Robert North, hailed as the saviour of the ballet on his appointment two years ago, has been told his contract will not be renewed when it runs out next year.

He learnt of the news just hours before it was broken to ballet members as part of an announcement detailing a radical change of direction for the 30-year-old company. To the sound of jeering from the assembled dancers, chief executive Chris Barron revealed plans to scrap classical productions like The Nutcracker in favour of smaller-scale, more "modern" performances.

Now Mr North, who claims the overwhelming backing of the 36-strong company, has accused Mr Barron of jeopardising the future of the ballet by turning his back on its core aims. And he has vowed to stay put, calling instead for the mass resignation of the board over what he has branded its "unethical" decision to announce a new direction without consulting him first.

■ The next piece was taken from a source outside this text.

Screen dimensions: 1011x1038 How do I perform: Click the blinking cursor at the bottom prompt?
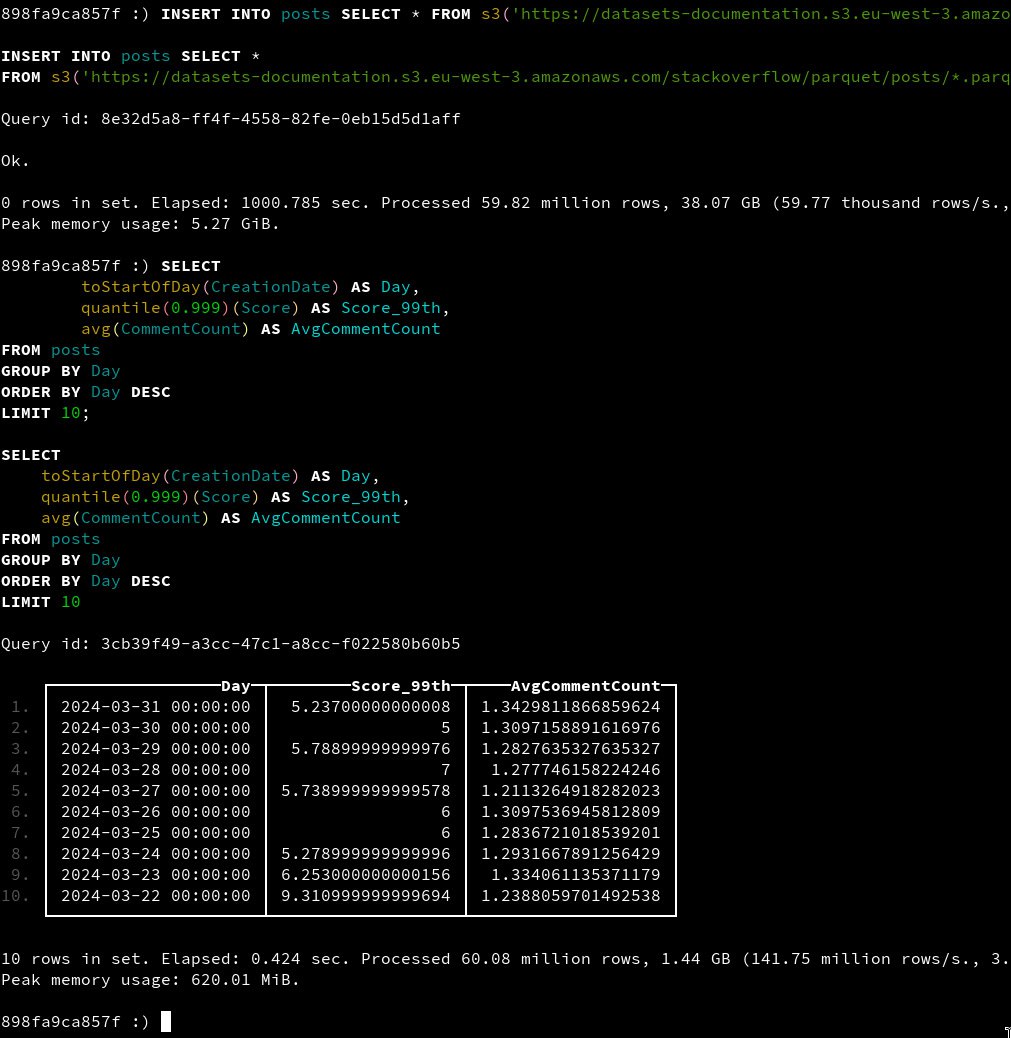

"It's been a stitch-up," he said. "It's certainly unethical and it's possibly illegal. However you look at it, there seems to have been a total lack of due process. I've no intention of leaving. We are going to fight this right to the end. The board is supposed to be there to enshrine and protect the future of the company, and they couldn't be doing less to do that. When the dancers were first told about the new direction there were terrible scenes. They were crying and screaming abuse at the chief executive. It was terrible to see young girls crying like that. The scenes were horrendous."

In an open letter to the ballet last week, former board member Robert Cohan backed Mr North's criticisms: "I have been a creator, supporter and defender of contemporary dance all my life and I wish I could support this so-called re-positioning of Scottish Ballet, but I fear it spells the end of a national Scottish dance company."

The wave of criticisms was unleashed as Mr North narrowly managed to avoid his career at Scottish Ballet being brought to an even more premature end. Last week, the American-born artistic director was given 10 days to leave the country or face prison by the Home Office after it emerged that he had been working in Britain illegally ever since he first took the job. Officials are believed to have bungled his application for an extended work permit, but he managed to avoid deportation at the last minute when the ballet rushed through the paperwork retrospectively.

Responding to Mr North's tirade, Mr Barron said that the board had carefully considered before deciding not to renew his contract. He added: "What we are doing in moving towards more contemporary dance is actually a logical extension of what's been going on for some time. We have already consulted widely in the past, and what we now need is leadership."